Creating Your First Plot
Let's create a simple line plot to understand the basics:
from bokeh.plotting import figure, show
import numpy as np
# Create some sample data
x = np.linspace(0, 10, 100)
y = np.sin(x)
# Create a new plot
p = figure(title="Simple Sine Wave", x_axis_label='x', y_axis_label='sin(x)')
# Add a line
p.line(x, y, line_width=2)
# Show the plot
show(p)
Working with ColumnDataSource
The ColumnDataSource
is a fundamental data structure in Bokeh that makes it easy to handle data for plots:
from bokeh.models import ColumnDataSource
from bokeh.plotting import figure, show
# Create data
data = {
'x': [1, 2, 3, 4, 5],
'y': [2, 5, 8, 2, 7],
'colors': ['red', 'blue', 'green', 'yellow', 'orange']
}
# Create ColumnDataSource
source = ColumnDataSource(data)
# Create plot
p = figure(title="Scatter Plot with ColumnDataSource")

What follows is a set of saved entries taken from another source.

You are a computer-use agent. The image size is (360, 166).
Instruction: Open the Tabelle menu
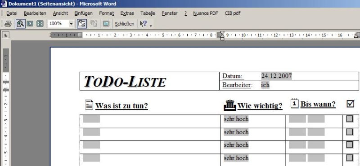(x=148, y=13)
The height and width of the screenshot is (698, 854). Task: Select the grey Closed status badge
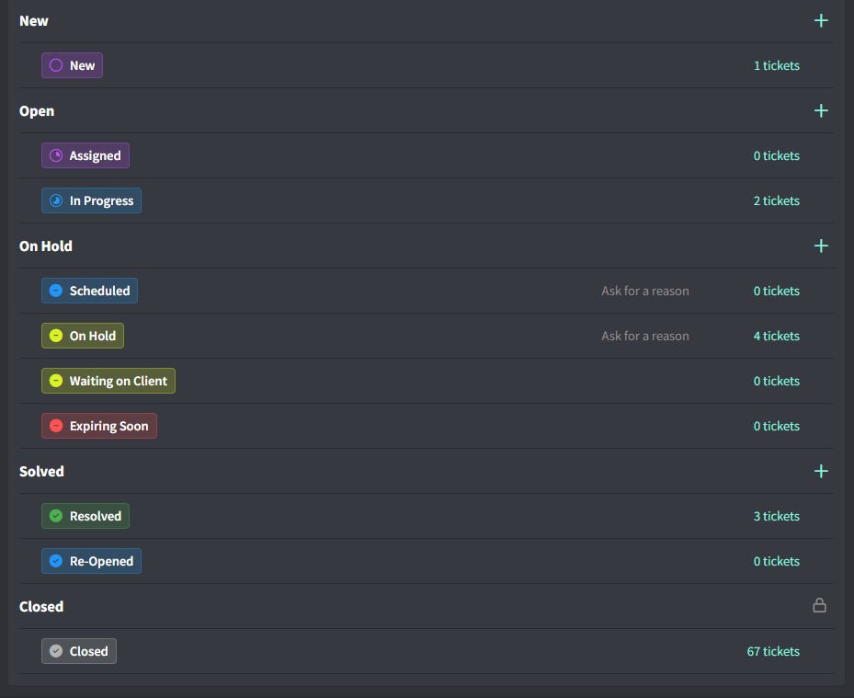[x=79, y=651]
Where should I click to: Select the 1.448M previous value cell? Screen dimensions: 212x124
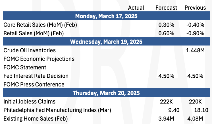pos(195,50)
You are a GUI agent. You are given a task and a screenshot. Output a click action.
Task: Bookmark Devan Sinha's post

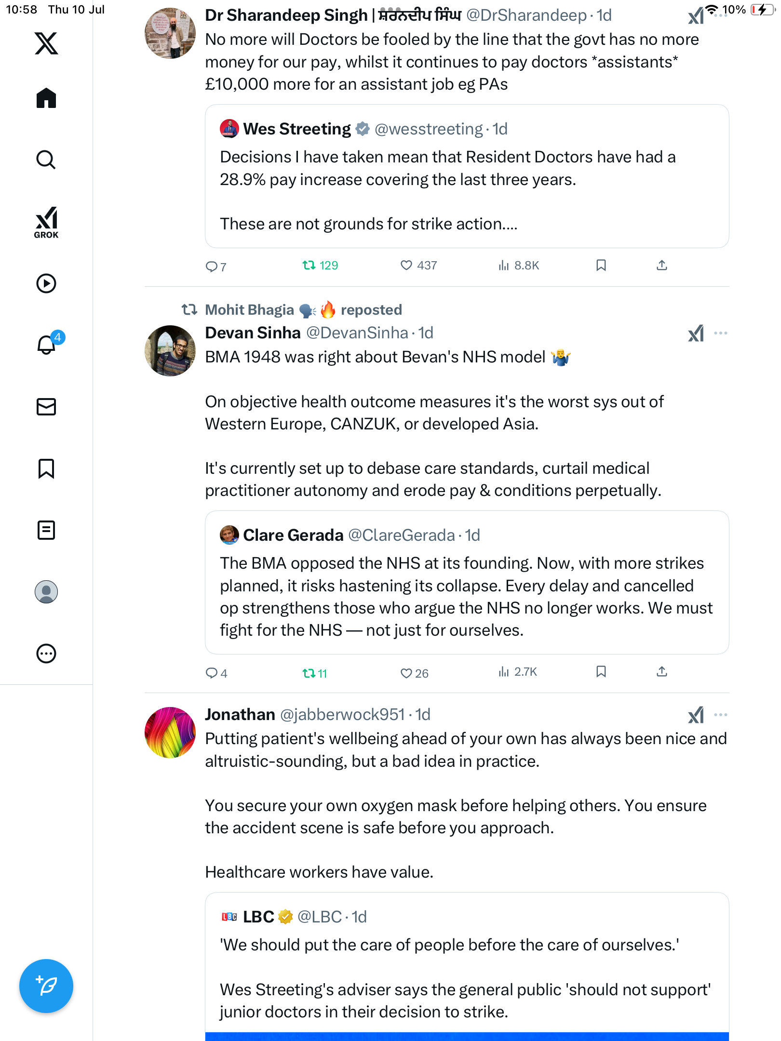click(x=601, y=672)
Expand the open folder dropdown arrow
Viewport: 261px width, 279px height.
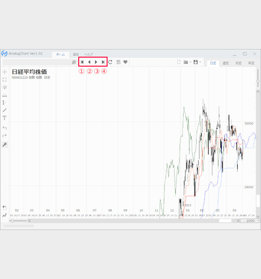click(x=190, y=62)
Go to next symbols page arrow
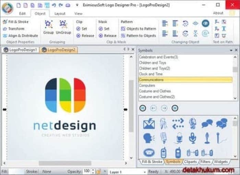This screenshot has width=240, height=175. click(x=164, y=108)
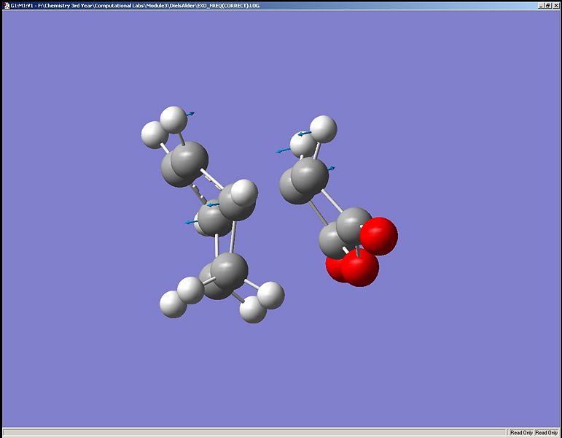This screenshot has height=438, width=562.
Task: Click the first Read Only status panel
Action: (x=521, y=433)
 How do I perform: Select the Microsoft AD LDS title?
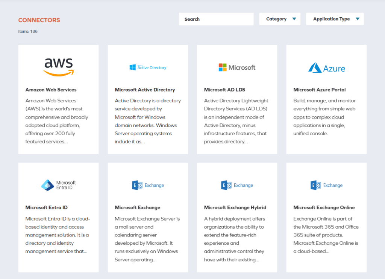coord(224,90)
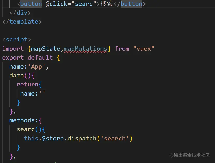This screenshot has width=215, height=163.
Task: Click the "searc" handler string in @click
Action: (84, 4)
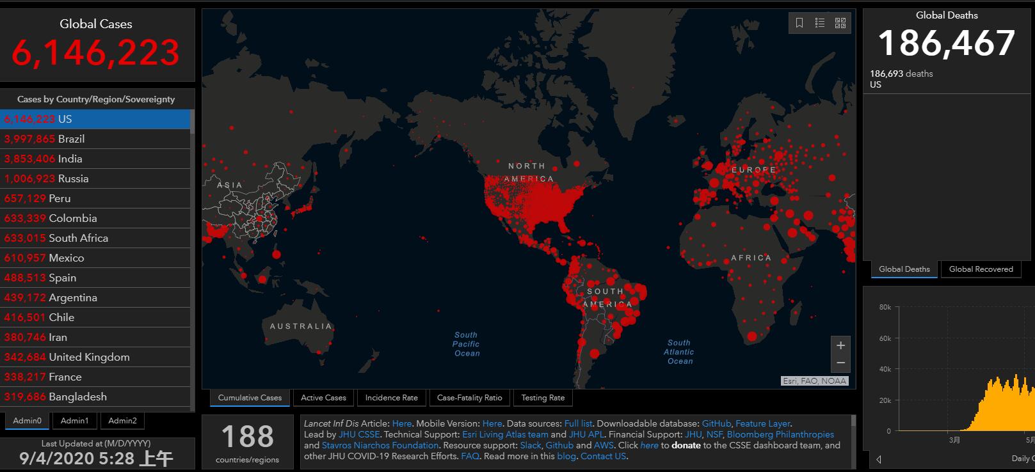This screenshot has width=1035, height=472.
Task: Switch the list to the Admin1 level
Action: click(x=74, y=421)
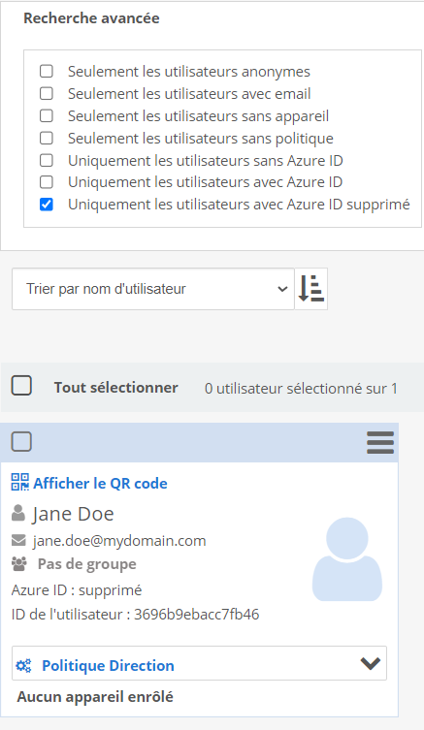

p.circle('x', 'y', color='colors', size=20, source=source)
show(p)
Adding Interactivity
Bokeh's strength lies in its interactive features. Here's how to add hover tools:
from bokeh.models import HoverTool
# Create plot with hover tool
p = figure(title="Interactive Plot")
p.add_tools(HoverTool(tooltips=[
('x', '@x'),
('y', '@y')
]))
# Add data points
p.circle('x', 'y', source=source, size=20)
show(p)
Layouts and Arrangements
Bokeh provides various ways to arrange multiple plots. Here's an example using gridplot
:
from bokeh.layouts import gridplot
# Create multiple plots
p1 = figure(title="Plot 1")
p1.line([1,2,3], [4,5,6])
p2 = figure(title="Plot 2")
p2.circle([1,2,3], [4,5,6])
# Arrange plots in a grid
grid = gridplot([[p1, p2]])
show(grid)
Saving and Sharing
You can save Bokeh plots to HTML files for sharing:
from bokeh.io import save, output_file
# Set output file
output_file("my_plot.html")
# Create and save plot
p = figure(title="Saved Plot")
p.line([1,2,3], [4,5,6])
save(p)
Customization Options
Bokeh offers extensive customization options for your plots:
p = figure(
title="Customized Plot",
background_fill_color="lightgray",
border_fill_color="white",
plot_height=300,
plot_width=500,
tools="pan,box_zoom,reset"
)
# Customize axes
p.xaxis.axis_label = "X Axis"
p.yaxis.axis_label = "Y Axis"
p.xaxis.axis_label_text_font_size = "14pt"
show(p)
Best Practices
Performance optimization is crucial when working with large datasets. Use ColumnDataSource
for efficient data handling and avoid unnecessary plot updates.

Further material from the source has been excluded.